Читатель сразу настораживается, ибо в саге единственный мешочек с костяшками пальцев принадлежал Давосу, был его талисманом. И Давос в своих главах много-много раз вспоминал о этом мешочке и жалел о его утрате.
Сцена, в которой Мелисандра вспоминает о ладанке с костяшками, построена автором так, будто Мелисандра постоянно помнит о талисмане Давоса. И именно по этой причине мешочек чуть ли не сам запрыгивает ей на язык в разговоре с Джоном, когда колдунья обясняет молодому ЛКНД механизм действия своих заклинаний и подбирает разные примеры.
Помнить о талисмане Давоса, причем постоянно помнить, Мелисандра может в единственном случае: если эта ладанка лежит в ее сундучке. В любом другом случае получается, что этот мешочек почему-то произвел на даму неизгладимое впечатление - а это уж крайне маловероятно.
Тем не менее, сам Давос уверен, что потерял свой талисман во время битвы на Черноводной, и тот давно покоится на дне реки или залива. Неужто Мелисандра работала водолазом???
Покопаемся в деталях. Писатель на протяжении всей саги раз за разом показывает читателю: не нужно безусловно верить ПОВам, они всего лишь люди, они часто ошибаются. Читатель же по привычке продолжает верить... а в результате то и дело возникает "вау-эфект", который и нужен любой хорошей приключенческой книге. Последним на моей памяти таким эффектом стала спойлерная глава Мокроголового: весь фэндом долгое время считал жреца Эйрона всего лишь скучной камерой на ножках... а вот поди ж ты, как автор повернул дело!

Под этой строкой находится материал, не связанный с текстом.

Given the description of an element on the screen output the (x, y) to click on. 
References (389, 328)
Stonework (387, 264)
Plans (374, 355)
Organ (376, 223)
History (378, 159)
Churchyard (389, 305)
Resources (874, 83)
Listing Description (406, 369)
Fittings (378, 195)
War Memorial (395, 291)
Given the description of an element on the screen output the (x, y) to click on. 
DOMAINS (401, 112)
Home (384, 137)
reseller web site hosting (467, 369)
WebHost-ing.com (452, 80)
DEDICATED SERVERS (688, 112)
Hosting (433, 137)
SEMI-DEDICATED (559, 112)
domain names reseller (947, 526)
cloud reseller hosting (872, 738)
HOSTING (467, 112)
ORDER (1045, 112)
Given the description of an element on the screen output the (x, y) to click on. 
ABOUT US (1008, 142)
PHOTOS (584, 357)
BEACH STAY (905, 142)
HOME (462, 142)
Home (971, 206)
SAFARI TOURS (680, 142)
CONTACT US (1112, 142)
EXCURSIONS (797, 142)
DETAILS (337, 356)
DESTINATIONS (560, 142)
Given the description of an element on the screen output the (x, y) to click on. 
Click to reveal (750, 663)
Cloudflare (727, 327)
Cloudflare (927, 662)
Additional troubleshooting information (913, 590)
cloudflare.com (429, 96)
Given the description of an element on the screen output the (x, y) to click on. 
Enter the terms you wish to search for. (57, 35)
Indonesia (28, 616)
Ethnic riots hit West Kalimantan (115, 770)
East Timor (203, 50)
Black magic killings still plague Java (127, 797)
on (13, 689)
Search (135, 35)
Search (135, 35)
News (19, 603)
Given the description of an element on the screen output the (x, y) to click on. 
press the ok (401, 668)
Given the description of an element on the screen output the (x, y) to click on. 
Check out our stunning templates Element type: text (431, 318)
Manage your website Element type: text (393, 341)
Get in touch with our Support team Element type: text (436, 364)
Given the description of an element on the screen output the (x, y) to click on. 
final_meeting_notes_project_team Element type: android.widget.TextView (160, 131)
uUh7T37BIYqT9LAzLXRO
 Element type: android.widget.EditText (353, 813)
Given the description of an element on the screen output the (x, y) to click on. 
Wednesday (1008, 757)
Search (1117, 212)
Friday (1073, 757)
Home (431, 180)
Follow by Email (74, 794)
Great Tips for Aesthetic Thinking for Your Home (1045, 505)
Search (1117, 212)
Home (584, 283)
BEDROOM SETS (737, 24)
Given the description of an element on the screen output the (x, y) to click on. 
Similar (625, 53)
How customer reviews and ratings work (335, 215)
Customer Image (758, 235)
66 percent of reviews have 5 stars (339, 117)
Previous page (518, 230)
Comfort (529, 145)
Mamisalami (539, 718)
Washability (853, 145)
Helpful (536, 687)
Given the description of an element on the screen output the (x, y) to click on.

Заодно стало ясно, что скучный-скучный Арео Хотах очень скоро станет совсем нескучным и много чего сотворит... ой, это я не туда поехала...
Итак, лезем в книгу Буря мечей, в первую главу Давоса Сиворта, где героя, страдающего от голода и жажды на одной скал Копий Подводного короля, подбирает галея "Плясунья Шайала".
Эта глава настолько переполнена мыслями и воспоминаниями Давоса, что читатель даже не обращает внимания на конкретные действия персонажа. А они следующие: Давос замечает на горизонте корабль, корабль подходит все ближе и ближе, а Давос, уже смирившийся с приближающейся смертью от голода и жажды, на протяжении всей главы мучается мыслью: "А стоит ли спасать себя? Зачем мне жить дальше? Может, ну его, пусть корабль пройдет мимо?" И решается позвать на помощь только в самый последний момент, когда корабль уже почти миновал скалу.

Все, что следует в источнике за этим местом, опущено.